Si chiama “Deny, deceive, delay: documenting and responding to climate disinformation at COP26 and beyond”, ed è il nuovo rapporto pubblicato da “Institute for strategic dialogue e Climate action against disinformation” contro la disinformazione climatica che si è realizzata proprio nel periodo della COP26 di Glasgow del 2021
Il rapporto si è costruito con una ricerca che è durata 18 mesi e che si è proprio concentrata su ciò che è successo intorno alla COP di Glasgow. Il primo risultato è stata l’evidenza secondo cui “la scienza spazzatura, la tendenza a rimandare le questioni sul clima e gli attacchi alle cifre che riguardano il clima sono diventati mainstream”.
E se una parte della colpa di questa disinformazione climatica viene da una “Community piccola ma concentrata di attori che può valersi di una cassa di risonanza sproporzionata e di un’altrettanto sproporzionato engagement sui social media“ un’altra parte della colpa della diffusione di notizie false sul clima viene proprio dai giganti della tecnologia che si occupano di quelle stesse piattaforme su cui la disinformazione ha galoppato in maniera indecorosa.
Prima di proseguire con l’analisi di quanto emerso occorre fare una prima riflessione. La “Community piccola ma concentrata” in grado di avere una audience gigantesca sui social è in realtà probabilmente uno dei motivi per cui proprio le piattaforme si sono comportate come poi è stato registrato dal report, “amplificando o esacerbando la portata di questi contenuti”.
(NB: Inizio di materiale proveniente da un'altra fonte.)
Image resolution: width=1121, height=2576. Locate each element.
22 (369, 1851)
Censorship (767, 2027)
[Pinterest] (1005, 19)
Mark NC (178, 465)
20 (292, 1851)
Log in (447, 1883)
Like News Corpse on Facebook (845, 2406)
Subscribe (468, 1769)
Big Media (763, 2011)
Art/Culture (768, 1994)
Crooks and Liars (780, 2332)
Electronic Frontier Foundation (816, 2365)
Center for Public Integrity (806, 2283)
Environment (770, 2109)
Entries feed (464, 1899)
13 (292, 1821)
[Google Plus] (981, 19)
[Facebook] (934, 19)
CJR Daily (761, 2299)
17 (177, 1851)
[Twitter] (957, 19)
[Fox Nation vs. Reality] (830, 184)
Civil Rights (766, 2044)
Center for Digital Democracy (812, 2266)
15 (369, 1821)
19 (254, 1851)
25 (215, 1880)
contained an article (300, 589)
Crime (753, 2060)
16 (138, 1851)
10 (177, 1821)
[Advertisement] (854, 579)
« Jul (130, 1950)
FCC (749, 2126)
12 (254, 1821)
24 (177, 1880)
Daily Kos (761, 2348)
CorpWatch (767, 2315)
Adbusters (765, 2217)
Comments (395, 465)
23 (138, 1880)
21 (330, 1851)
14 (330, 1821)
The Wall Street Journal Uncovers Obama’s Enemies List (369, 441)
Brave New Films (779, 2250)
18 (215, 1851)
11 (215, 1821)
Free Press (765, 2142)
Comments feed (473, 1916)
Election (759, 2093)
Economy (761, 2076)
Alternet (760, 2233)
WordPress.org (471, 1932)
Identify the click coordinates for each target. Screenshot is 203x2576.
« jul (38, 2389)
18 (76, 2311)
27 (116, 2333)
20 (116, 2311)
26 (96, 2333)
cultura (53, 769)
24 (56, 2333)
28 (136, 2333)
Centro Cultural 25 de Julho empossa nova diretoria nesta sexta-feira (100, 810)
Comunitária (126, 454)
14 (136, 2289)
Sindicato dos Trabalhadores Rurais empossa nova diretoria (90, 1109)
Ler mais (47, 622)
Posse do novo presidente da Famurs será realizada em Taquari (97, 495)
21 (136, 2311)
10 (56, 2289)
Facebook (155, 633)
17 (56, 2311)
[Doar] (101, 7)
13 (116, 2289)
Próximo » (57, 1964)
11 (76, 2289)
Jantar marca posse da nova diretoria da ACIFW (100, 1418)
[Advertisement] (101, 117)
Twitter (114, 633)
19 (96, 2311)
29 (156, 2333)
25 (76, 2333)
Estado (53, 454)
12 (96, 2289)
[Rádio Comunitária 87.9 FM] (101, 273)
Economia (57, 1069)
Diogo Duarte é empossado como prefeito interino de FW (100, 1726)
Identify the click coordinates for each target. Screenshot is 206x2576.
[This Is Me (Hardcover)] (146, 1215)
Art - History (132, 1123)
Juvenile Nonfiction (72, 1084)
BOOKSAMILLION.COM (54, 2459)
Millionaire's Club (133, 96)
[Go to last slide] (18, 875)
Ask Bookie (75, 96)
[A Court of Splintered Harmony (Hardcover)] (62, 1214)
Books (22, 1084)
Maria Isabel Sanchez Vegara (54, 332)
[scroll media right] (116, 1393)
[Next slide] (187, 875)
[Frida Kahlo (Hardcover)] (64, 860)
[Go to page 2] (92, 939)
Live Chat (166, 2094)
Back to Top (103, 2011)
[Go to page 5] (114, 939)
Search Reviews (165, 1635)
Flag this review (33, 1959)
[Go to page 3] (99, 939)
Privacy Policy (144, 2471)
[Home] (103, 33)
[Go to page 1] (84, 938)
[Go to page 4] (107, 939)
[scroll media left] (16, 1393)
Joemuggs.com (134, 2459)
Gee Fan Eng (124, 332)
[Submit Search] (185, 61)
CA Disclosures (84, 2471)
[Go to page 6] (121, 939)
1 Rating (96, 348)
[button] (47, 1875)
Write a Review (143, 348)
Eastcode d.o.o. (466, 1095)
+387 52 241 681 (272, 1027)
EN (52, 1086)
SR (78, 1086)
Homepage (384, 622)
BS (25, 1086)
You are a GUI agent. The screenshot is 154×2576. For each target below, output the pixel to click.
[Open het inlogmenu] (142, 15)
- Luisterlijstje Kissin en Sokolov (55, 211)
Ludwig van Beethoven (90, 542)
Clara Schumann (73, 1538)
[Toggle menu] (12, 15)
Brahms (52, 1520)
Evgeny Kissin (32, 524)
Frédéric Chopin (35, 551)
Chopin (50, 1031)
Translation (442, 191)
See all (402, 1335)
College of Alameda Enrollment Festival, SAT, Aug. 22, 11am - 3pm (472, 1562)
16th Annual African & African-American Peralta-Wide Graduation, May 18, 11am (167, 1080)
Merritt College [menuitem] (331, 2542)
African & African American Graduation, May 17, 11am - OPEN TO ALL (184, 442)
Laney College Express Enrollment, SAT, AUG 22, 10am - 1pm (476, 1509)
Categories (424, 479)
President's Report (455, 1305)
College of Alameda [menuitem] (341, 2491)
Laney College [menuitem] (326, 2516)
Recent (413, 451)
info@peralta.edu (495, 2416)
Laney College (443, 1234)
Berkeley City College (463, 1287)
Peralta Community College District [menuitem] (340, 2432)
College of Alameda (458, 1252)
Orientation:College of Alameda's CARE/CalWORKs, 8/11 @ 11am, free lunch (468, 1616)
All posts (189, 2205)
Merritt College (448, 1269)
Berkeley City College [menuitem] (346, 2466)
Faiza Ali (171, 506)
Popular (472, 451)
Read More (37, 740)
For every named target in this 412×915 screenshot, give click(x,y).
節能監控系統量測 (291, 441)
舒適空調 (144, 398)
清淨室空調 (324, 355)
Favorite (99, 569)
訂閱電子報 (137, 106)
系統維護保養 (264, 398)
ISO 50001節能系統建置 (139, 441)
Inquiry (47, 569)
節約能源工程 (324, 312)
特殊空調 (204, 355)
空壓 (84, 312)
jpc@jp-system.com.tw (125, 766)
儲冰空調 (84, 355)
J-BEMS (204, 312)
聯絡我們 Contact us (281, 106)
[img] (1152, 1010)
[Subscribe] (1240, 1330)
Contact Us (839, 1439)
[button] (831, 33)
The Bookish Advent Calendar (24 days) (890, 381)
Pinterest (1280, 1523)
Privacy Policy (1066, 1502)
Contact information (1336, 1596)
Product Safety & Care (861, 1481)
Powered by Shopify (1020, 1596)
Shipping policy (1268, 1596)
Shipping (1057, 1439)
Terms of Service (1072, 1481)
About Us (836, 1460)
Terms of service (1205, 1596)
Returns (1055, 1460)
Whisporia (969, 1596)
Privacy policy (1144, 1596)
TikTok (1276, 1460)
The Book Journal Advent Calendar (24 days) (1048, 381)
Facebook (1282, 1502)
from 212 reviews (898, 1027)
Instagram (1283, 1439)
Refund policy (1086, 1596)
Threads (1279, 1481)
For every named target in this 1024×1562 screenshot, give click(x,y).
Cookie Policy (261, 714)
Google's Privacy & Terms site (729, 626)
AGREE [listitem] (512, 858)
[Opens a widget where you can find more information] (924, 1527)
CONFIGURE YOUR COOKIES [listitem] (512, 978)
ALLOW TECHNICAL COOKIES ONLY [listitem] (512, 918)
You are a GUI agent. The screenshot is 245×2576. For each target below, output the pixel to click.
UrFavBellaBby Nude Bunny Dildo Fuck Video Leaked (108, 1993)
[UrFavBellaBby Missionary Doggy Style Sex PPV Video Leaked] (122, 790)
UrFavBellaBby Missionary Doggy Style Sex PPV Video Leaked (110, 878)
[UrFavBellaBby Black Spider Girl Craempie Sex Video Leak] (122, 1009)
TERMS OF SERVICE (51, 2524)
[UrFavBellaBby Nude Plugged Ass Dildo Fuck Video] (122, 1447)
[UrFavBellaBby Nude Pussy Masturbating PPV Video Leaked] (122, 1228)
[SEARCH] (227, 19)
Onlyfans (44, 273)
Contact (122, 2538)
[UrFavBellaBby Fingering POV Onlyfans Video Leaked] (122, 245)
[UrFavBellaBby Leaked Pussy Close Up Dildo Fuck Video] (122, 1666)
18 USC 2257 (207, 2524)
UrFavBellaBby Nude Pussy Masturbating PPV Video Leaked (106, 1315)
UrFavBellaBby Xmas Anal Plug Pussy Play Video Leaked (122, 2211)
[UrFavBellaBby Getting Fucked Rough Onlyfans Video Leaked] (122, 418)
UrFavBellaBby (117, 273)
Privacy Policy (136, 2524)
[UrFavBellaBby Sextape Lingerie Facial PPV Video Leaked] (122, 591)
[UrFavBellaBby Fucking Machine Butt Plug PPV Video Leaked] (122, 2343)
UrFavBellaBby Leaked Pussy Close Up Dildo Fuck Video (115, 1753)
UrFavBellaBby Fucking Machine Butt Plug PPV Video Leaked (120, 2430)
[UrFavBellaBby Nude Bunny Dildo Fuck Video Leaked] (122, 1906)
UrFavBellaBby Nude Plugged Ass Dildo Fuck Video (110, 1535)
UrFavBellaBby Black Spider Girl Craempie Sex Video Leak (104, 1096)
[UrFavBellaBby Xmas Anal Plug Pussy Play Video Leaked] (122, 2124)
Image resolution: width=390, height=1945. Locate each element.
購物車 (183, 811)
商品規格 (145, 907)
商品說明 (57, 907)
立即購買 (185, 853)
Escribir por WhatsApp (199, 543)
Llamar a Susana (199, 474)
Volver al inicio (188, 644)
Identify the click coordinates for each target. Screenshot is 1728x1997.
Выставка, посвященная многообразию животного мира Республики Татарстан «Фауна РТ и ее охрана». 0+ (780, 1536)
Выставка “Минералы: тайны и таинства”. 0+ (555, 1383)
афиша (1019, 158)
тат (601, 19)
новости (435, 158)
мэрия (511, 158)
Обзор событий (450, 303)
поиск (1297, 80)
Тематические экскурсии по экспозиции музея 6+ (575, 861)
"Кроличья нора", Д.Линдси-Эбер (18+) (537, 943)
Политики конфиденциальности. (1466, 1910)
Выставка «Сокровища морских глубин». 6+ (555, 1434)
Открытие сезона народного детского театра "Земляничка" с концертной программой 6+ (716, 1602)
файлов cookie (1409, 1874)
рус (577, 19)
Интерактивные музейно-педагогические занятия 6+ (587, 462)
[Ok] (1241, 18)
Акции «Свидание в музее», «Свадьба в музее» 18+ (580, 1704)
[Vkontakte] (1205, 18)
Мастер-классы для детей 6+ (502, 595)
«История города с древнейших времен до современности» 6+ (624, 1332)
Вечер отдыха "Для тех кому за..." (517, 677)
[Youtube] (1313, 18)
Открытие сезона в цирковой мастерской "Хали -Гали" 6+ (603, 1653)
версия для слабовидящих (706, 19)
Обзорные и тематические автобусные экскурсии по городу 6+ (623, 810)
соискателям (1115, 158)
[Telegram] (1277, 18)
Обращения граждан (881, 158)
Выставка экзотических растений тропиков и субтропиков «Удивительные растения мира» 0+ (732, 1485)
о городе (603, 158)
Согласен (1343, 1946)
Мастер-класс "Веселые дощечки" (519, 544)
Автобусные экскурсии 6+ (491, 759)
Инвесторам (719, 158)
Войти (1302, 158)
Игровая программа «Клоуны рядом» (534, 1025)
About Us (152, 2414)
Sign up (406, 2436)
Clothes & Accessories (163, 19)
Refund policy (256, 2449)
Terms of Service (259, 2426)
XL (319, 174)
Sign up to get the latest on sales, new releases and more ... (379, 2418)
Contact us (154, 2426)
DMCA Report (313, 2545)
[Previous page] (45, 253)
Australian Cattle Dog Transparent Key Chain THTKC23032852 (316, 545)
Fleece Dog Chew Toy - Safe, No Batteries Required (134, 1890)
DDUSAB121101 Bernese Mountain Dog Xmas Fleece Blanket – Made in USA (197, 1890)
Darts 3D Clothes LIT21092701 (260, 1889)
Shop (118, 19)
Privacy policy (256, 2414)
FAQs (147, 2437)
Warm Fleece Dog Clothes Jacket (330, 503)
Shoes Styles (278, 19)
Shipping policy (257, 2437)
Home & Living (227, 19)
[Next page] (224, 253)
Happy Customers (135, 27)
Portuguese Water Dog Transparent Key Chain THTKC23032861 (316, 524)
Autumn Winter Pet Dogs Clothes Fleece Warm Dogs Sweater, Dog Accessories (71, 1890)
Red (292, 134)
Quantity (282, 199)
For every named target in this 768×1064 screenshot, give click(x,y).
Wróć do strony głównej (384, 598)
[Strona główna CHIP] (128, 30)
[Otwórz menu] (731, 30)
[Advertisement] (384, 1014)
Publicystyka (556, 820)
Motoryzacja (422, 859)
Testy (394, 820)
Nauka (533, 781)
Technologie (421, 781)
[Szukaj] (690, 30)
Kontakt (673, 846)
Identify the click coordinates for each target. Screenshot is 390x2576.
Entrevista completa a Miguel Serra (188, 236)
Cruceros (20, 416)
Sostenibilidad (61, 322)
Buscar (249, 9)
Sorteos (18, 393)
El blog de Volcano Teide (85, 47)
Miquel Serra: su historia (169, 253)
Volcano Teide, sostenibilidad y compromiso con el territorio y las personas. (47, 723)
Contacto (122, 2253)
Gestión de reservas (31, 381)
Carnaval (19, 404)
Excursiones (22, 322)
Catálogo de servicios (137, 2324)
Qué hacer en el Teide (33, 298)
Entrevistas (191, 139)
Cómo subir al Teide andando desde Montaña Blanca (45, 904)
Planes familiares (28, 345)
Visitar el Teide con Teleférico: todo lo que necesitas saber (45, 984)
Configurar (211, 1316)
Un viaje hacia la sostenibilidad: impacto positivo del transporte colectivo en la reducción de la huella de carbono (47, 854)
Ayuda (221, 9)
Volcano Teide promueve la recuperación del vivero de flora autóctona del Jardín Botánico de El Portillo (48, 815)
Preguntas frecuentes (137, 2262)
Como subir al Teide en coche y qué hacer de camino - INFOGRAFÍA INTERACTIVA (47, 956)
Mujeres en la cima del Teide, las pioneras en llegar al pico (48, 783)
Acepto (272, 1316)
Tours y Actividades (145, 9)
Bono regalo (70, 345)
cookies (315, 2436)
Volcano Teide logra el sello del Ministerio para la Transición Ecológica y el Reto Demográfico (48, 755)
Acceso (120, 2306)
Quando un contenuto è particolarmente polarizzante, questo genera molto traffico ed è probabilmente proprio il traffico, e quindi i guadagni dovuti agli spazi pubblicitari che sui social vengono venduti, ad aver fatto chiudere almeno un occhio ai giganti della tecnologia. A sua volta, è chiaro che chi ha tutto l’interesse a ritardare le azioni che potrebbero effettivamente avere un effetto sul clima, conoscendo bene questi meccanismi, ha creato la propria batteria di scudieri della disinformazione.
Lungi dall’essere una giustificazione a un comportamento aberrante che mette a rischio la salute globale, è comunque una riflessione che occorre fare prima di entrare più nel dettaglio dell’analisi fatta da ISD. Nel 2021 uno studio condotto dall’Università di Oxford e da UNDP ha dimostrato come gli abitanti del pianeta siano effettivamente preoccupati della crisi climatica riducendo quindi lo spazio per la disinformazione climatica e per chi ancora nega ciò che siamo destinati a sperimentare se non cambiamo rotta.
Ma, nonostante queste posizioni estreme e antiscientifiche si siano posizionate ai margini del dibattito pubblico, esistono ancora e qui crescono come in una sorta di incubatrice di bugie per poi venire rilasciate come un virus.
Lo scopo principale della maggior parte delle teorie che vengono diffuse è distrarre l’opinione pubblica e ritardare le azioni andando anche a mescolare le questioni climatiche con altre altrettanto importanti come per esempio i diritti delle comunità LGBTQ+ per rendere ancora più polarizzata la discussione.
Esistono alcuni pattern riconoscibili nei discorsi che cercano di spostare l’attenzione delle masse anche sui social. Un esempio è il “benealtrismo” che si declina, tra le altre cose, nello spargere l’idea che l’impronta di CO2 di ciascuno di noi sia di poco conto rispetto ad altre forme di inquinamento.
Un’altra azione utilizzata molto spesso è cercare di convincere il maggior numero di persone possibili che lavorare per evitare il disastro climatico porterà a una riduzione del benessere, quando invece è proprio il sistema produttivo e di consumo che viviamo adesso che ci sta portando alla catastrofe.
L’appello che viene dal report ai giganti della tecnologia si compone di 6 azioni: riportare nei termini di servizio e negli standard di community delle società la definizione di disinformazione e mis-informazione climatica; attivare sulle piattaforme politiche specifiche contro i violatori seriali; aumentare la trasparenza e l’accesso ai dati; ridurre i contenuti sponsorizzati e a pagamento delle società che utilizzano combustibili fossili e dai gruppi che distribuiscono disinformazione; assicurare che le piattaforme riescano efficacemente a individuare contenuti vecchi, riciclati e mancanti di contesto; attivare i sistemi di ricerca app basati su immagini per sostenere la ricerca riguardo la disinformazione che diventa virale.
Come abbiamo avuto modo di riflettere all’inizio, per le grandi società della tecnologia che detengono i social che utilizziamo tutti i giorni, si tratta di cambiare sostanzialmente il modo in cui generano profitti dato che, e non è difficile immaginarlo, dietro chi diffonde disinformazione ci sono enormi quantità di denaro da utilizzare. Un denaro però il cui tasso di cambio non può essere calcolato su nessuna Piazza Affari perché è composto dalle vite di tutti noi.